Fenwick litigation and employment practices partner Sheeva Ghassemi-Vanni talked to Law360 about Assembly Bill 5, California’s newly-passed employee classification law, and how it could change the way businesses operate.
The law was passed in the wake of the California Supreme Court’s landmark Dynamex decision and imposes an “ABC” test on employers to determine whether a worker is an independent contractor or employee.
Ghassemi-Vanni commented that even though AB 5 will lead businesses to reclassify many people who are currently contractors as employees, that doesn't mean they will be classified as full-time employees. Companies could begin hiring temporary workers and part-time employees for short-term help or to fill a few hours per week.
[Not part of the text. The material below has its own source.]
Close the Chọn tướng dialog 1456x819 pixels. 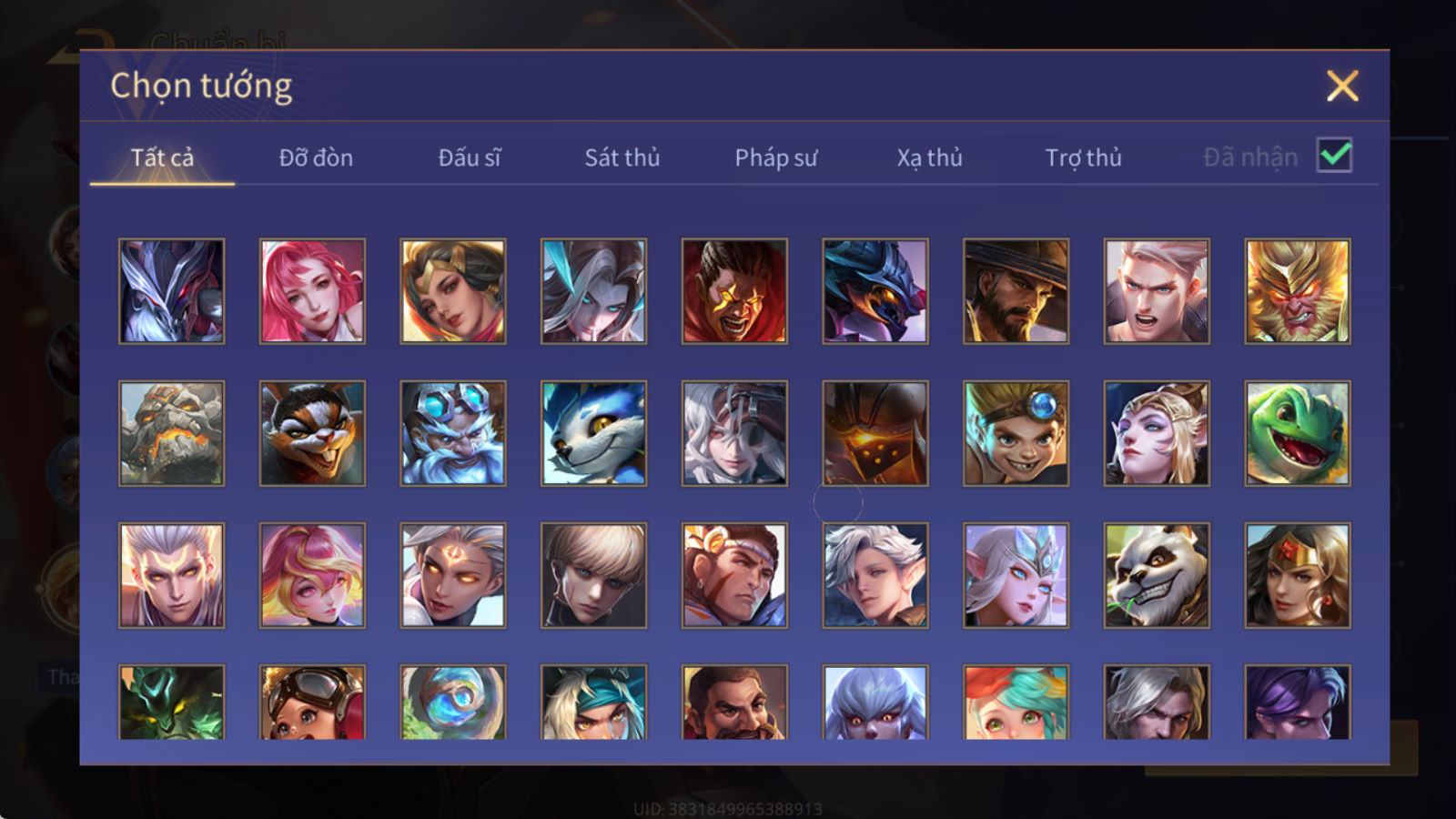(x=1342, y=86)
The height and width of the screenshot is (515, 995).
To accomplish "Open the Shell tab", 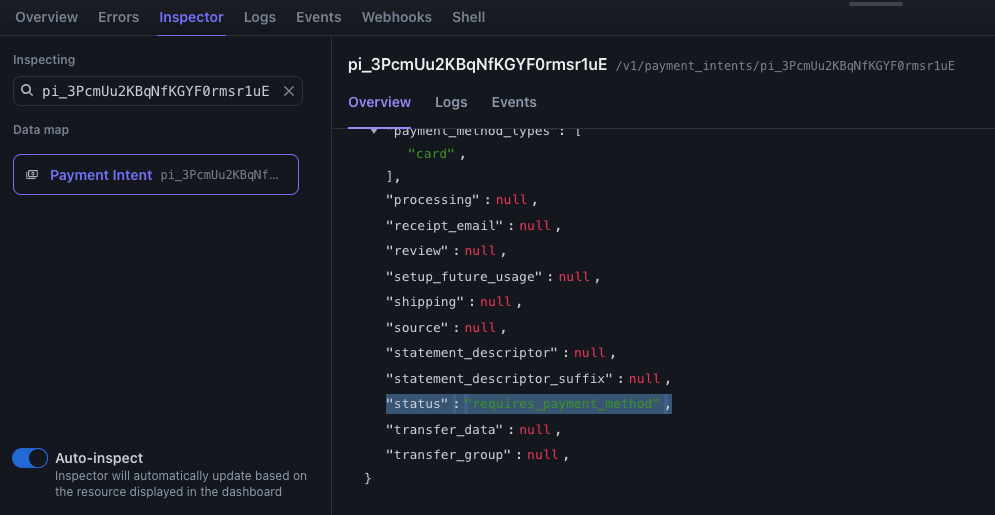I will click(x=468, y=18).
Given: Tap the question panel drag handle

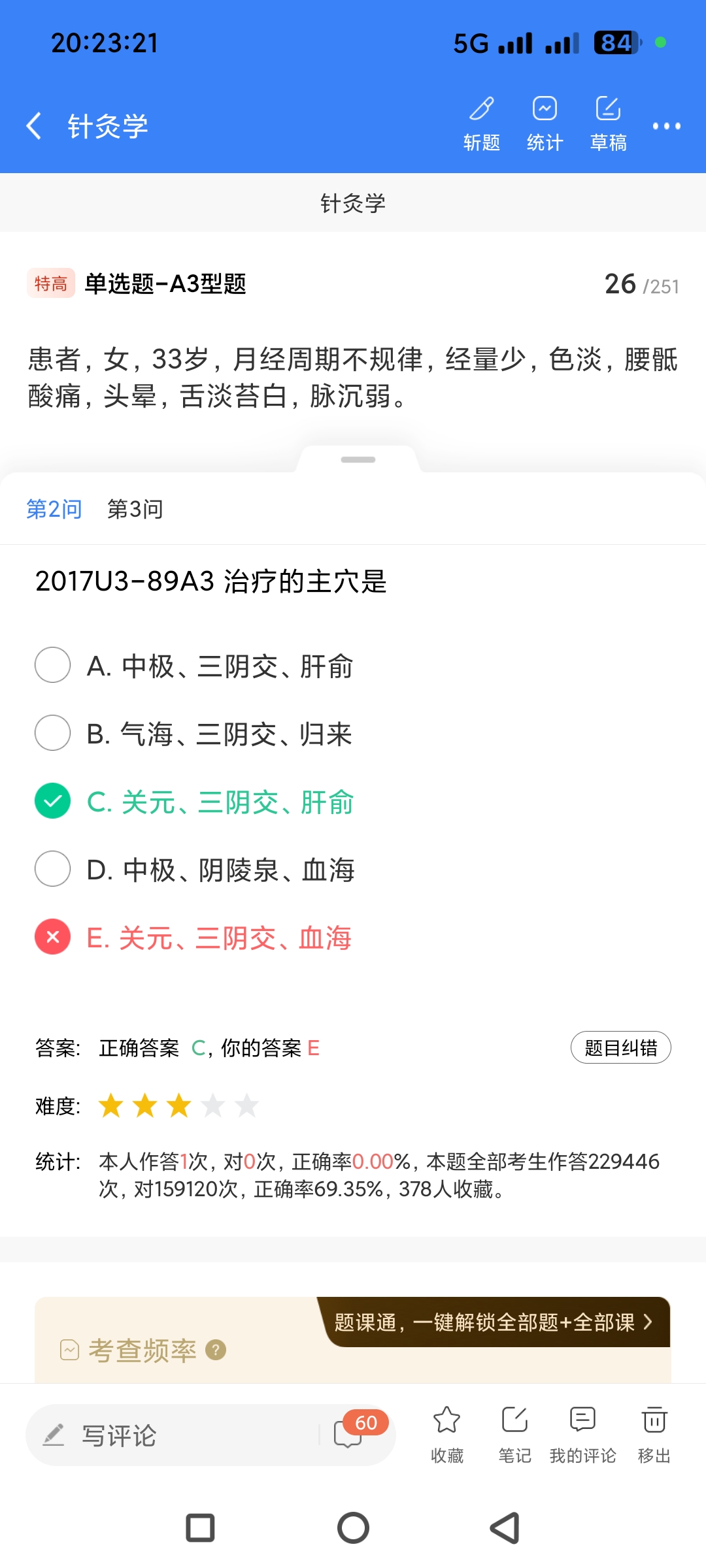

"People generally think there are two flavors of workers — employee and contractor," Ghassemi-Vanni said. "I think what they forget is within 'employee,' there are other classifications that can cover somebody that a business may need for a short period of time."
Ghassemi-Vanni also stated that even if workers are classified as temps or part-time employees, employers must still obey the state’s labor laws and pay their business expenses. However, there can be savings related to items like health insurance, something she said is "one of the attractive things in making someone a contractor."
Ghassemi-Vanni commented that the passage of AB 5 could present a prime opportunity for the creation of a third worker classification that falls between an employee and a contractor, which could be a good option for gig economy workers.